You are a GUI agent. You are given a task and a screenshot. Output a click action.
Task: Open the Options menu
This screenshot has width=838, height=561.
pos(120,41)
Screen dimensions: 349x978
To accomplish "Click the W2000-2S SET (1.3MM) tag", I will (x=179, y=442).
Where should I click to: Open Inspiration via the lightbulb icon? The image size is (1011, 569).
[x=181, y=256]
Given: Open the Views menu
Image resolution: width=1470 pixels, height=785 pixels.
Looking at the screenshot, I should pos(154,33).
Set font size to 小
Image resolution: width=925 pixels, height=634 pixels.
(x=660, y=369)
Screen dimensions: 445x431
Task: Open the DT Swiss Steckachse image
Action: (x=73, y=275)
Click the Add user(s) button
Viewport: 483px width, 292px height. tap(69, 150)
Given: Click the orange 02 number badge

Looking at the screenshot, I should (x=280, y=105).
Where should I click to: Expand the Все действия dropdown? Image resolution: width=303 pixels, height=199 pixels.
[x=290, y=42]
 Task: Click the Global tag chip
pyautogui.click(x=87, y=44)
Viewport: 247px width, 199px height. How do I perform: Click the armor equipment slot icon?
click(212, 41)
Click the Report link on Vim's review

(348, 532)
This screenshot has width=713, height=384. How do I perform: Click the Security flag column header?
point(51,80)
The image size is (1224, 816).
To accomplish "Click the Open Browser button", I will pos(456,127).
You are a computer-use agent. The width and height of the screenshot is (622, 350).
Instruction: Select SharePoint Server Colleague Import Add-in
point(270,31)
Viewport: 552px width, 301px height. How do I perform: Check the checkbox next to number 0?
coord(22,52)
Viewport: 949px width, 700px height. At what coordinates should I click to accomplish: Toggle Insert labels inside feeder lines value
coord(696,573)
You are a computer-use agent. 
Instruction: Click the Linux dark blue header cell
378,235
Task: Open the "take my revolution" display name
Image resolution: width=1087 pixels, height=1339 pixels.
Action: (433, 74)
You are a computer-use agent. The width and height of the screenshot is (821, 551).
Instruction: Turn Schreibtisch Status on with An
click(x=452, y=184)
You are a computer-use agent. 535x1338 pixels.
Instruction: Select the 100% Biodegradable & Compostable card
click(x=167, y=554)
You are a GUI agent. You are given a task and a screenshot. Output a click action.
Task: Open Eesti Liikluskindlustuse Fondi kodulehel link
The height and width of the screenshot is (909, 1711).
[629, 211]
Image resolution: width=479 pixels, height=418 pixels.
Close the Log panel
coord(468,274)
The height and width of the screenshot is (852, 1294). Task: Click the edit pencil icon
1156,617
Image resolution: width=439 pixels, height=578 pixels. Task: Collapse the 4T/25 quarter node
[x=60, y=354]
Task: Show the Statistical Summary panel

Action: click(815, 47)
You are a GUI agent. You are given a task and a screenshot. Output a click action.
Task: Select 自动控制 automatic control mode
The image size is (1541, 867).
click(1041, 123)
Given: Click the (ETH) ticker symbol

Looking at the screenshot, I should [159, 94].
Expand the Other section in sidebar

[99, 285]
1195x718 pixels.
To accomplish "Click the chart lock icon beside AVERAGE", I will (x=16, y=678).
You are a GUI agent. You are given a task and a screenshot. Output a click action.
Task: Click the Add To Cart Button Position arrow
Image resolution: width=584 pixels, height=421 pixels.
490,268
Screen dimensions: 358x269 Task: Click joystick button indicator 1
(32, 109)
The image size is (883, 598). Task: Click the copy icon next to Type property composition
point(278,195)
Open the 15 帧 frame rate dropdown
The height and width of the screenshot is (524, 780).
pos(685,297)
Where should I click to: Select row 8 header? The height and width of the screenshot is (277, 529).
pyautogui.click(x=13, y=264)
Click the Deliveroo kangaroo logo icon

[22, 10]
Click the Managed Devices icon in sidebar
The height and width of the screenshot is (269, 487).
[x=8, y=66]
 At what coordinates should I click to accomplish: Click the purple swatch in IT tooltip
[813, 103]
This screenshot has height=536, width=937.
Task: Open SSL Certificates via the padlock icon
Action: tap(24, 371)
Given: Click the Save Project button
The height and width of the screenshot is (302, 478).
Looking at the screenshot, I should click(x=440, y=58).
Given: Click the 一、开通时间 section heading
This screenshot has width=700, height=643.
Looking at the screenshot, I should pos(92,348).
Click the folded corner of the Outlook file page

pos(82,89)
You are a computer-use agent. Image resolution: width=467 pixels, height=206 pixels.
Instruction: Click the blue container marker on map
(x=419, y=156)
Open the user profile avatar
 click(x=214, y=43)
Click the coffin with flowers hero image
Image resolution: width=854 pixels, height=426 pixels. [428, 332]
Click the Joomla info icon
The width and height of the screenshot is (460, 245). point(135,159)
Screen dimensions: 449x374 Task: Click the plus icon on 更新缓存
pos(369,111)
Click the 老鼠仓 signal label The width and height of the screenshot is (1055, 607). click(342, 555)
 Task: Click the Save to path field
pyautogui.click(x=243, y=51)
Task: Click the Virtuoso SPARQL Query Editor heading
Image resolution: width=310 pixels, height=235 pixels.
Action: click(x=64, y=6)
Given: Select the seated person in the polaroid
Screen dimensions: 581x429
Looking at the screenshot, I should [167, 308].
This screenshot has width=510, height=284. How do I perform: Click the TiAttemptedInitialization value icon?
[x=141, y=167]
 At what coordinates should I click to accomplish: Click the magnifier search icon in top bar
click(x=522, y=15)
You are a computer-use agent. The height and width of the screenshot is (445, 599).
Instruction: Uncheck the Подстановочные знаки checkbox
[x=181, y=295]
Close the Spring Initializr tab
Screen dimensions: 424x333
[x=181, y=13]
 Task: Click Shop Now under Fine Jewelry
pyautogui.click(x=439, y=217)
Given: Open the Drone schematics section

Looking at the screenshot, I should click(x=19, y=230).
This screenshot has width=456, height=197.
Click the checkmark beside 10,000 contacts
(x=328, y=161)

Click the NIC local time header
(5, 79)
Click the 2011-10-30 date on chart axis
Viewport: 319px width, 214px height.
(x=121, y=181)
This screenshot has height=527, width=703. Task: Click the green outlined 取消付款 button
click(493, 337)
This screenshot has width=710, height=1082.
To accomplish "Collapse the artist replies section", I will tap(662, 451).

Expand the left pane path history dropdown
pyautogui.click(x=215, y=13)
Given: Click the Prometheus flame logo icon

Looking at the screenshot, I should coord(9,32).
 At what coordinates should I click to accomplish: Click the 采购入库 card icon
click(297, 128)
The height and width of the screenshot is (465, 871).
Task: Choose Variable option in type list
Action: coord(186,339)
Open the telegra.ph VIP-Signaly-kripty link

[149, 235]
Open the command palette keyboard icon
== == ==
Brief: Where a line above holds the string "menu", show that line.

Task solution:
Task: Open the Options menu
Given: Open the Views menu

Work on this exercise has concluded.